Reckong Peo, also spelled Rekong Peo, and known as Peo by local inhabitants, is headquarters of Kinnaur district, one of the twelve administrative districts of the Indian state of Himachal Pradesh.

At a height of 2,290 metres (7,513 ft), Reckong Peo is 260 kilometers (162 miles) from Shimla and seven kilometers (4⅓ miles) from Powari ― a place on NH5. Earlier Kalpa was the headquarter of the Kinnaur district administration. It was later shifted down to Reckong Peo. The place is named after a group of people who used to own this place in ancient times.

Reckong Peo is a base for pilgrims who annually complete three day treks to an 80 feet tall holy rock pillar, considered to be Lord Shiv or ‘Shivalinga’. Whereas a clockwise ‘Parikrama’ (circumambulation) trek around the holy rock start from Charang village and end at Chitkul after traversing a long and challenging terrain.

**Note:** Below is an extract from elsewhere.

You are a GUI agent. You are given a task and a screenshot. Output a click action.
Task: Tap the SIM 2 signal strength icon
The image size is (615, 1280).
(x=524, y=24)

Reckong Peo is the commercial and administrative center of the Kinnaur district; the biggest market of the district and all important governmental and administrative offices are located at Reckong Peo. The HRTC Bus Stand at Reckong Peo allows transport within the district.

==Notable locations==
The primary attractions of Reckong Peo are the Chandi Mata Temple and Bhabha Valley. Apart from Kinnaur Kailash high mountain peak, you can also observe the high mountain peak of Raldang located in Greater Himalayas.

Apple orchards are found in abundance due to favorable climatic conditions. Houses are built traditionally that depict the culture and lifestyle of Himachal Pradesh.

The nearest airport is Kullu Manali Airport, 245 km from Reckong Peo by road.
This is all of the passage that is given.